The tale of Doctor Faustus is tragic in story, metaphysical in nature, and in this production verging on celestial. The use of costume, set design and live music create a vision of a renaissance Garden of Eden, which is carried by an impressive cast of strong character actors. I won’t try and hide my prior love of Faustus which I brought with me to the Drama Barn, and for that reason I can’t comment on how a newcomer would find this as an introduction to the play, but I can say that this version provided an interesting spin on the material.
The cast and crew prove themselves to be beyond gender-bending, which could have been a gimmick or novelty for the play to fall back on
Although marketed as “an all-female production” gender is not an exaggerated component of the production, or one which compensates for weakness. So while pronouns are changed within dialogue, this directorial choice feels nature rather than forced, part of a grander vision of Faustus’s (or Eve’s) succumb to temptation. Most importantly, the cast and crew prove themselves to be beyond gender-bending, which again could have been a gimmick or novelty for the play to fall back on – luckily it never has to. Lucia Rimini as Faustus and Lucy Fourgs as Mephistopheles bring chemistry, excellent line delivery and passion to their performances which elevates the production. Fourgs especially brings the needed intensity to Mephistopheles and was a real highlight. The chorus too do well, admittedly best when they get to break away from the ensemble structure individually, as each one of the Seven Deadly Sins.

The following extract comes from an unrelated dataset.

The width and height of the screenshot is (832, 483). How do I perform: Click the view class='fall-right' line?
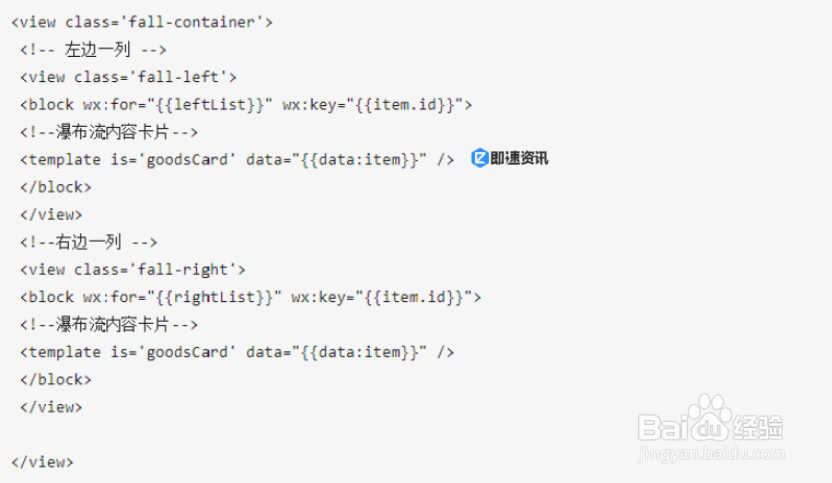point(131,269)
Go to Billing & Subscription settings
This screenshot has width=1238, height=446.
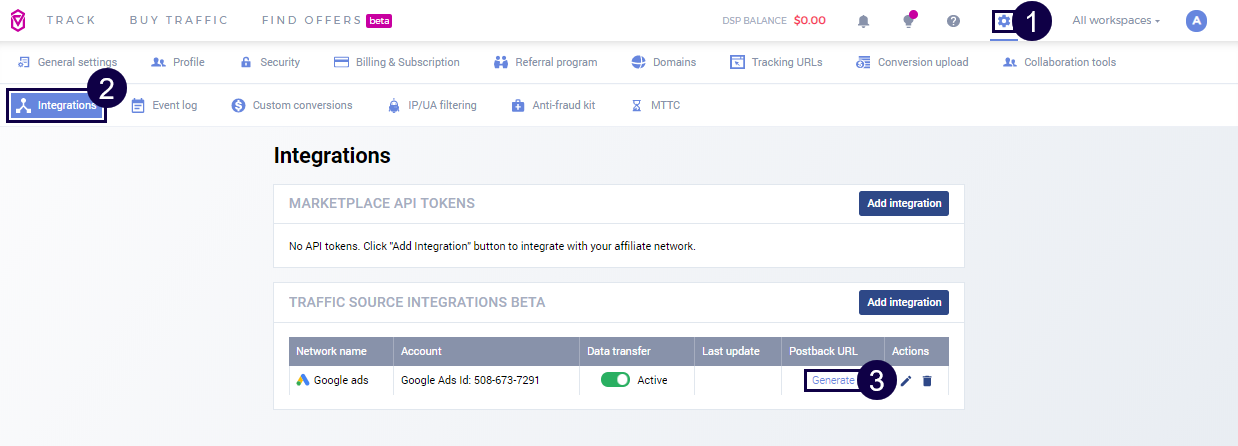pos(396,62)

The play comes in at about an hour, a bit of a departure from other productions, for example the 2016 Kit Harrington rendition was 2 hours 15 minutes. To condense the material without making cuts is impossible, so maybe this is a case of personal preference, but some characters were underused to the point where they could have been omitted entirely (Wagner for example), and the comedic subplot has never been my cup of tea – though some in the audience very much enjoyed these parts. The Pope and friars however were very entertaining and credit to Burrows and the cast for pulling off a section which can sometimes feel extremely out of place among the more serious themes of morality and sin.

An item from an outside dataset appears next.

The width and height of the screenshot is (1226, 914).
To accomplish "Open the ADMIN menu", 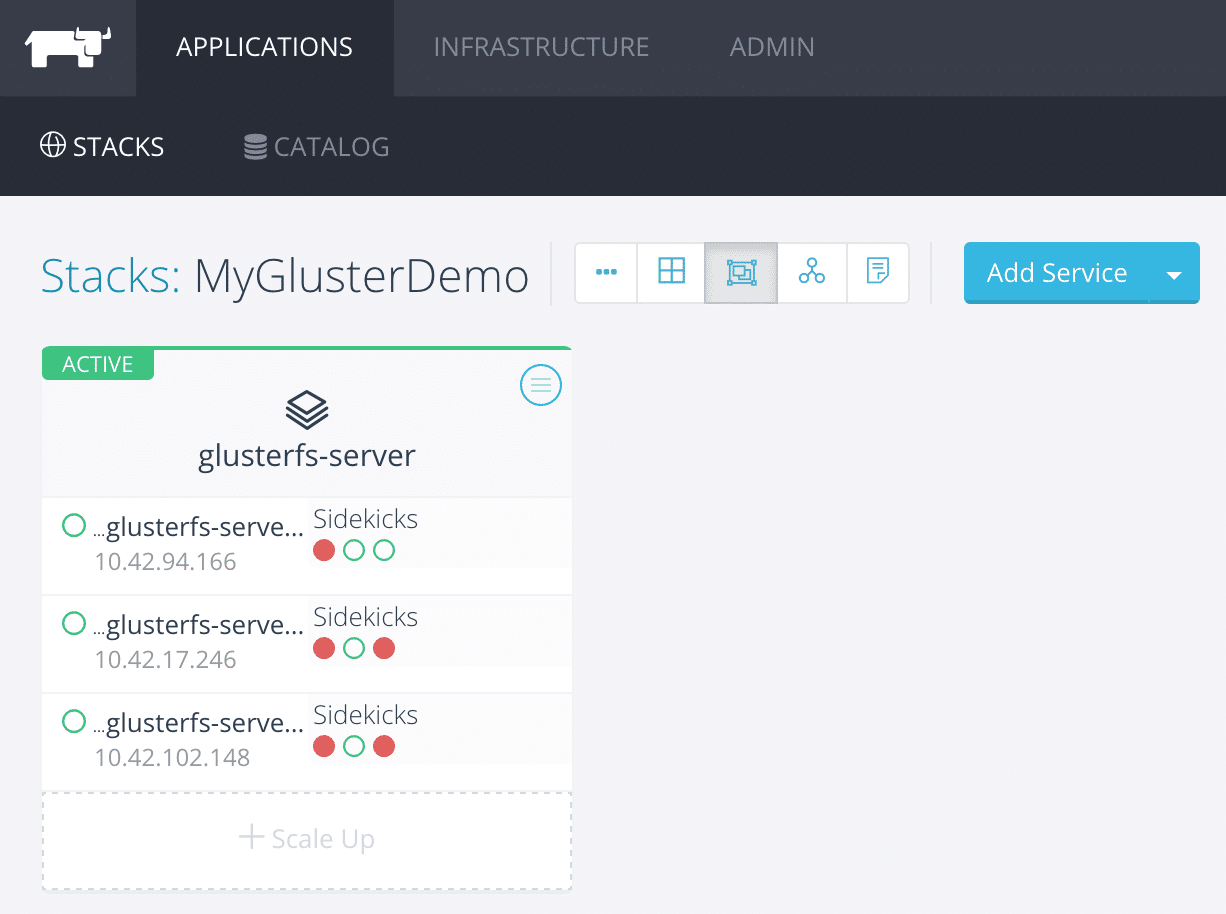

The production was professional and stylish, while still delivering the core themes and relationships underpinning Marlowe’s work.

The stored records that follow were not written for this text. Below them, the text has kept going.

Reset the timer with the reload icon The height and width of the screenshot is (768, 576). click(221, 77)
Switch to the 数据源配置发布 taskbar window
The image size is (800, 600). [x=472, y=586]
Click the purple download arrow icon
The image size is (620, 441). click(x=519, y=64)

Overall, the production was carried with confidence, aside from a few instances where prop use was a bit clumsy, for example it might have been more effective not to use fake blood which felt a bit too obvious in its set-up. Additionally, my choice of seat in the corner meant that I couldn’t see or appreciate the Lucifer staging device which only catered to middle section of the audience. Despite this nickpicking, the production was professional and stylish, while still delivering the core themes and relationships underpinning Marlowe’s work.
I can safely say that this production gave a fresh take on the material, and a wonderful introduction to Dramasoc’s work. I look forward to the next show I attend.
The team behind Doctor Faustus have created an accomplished and stylish production from very difficult source material.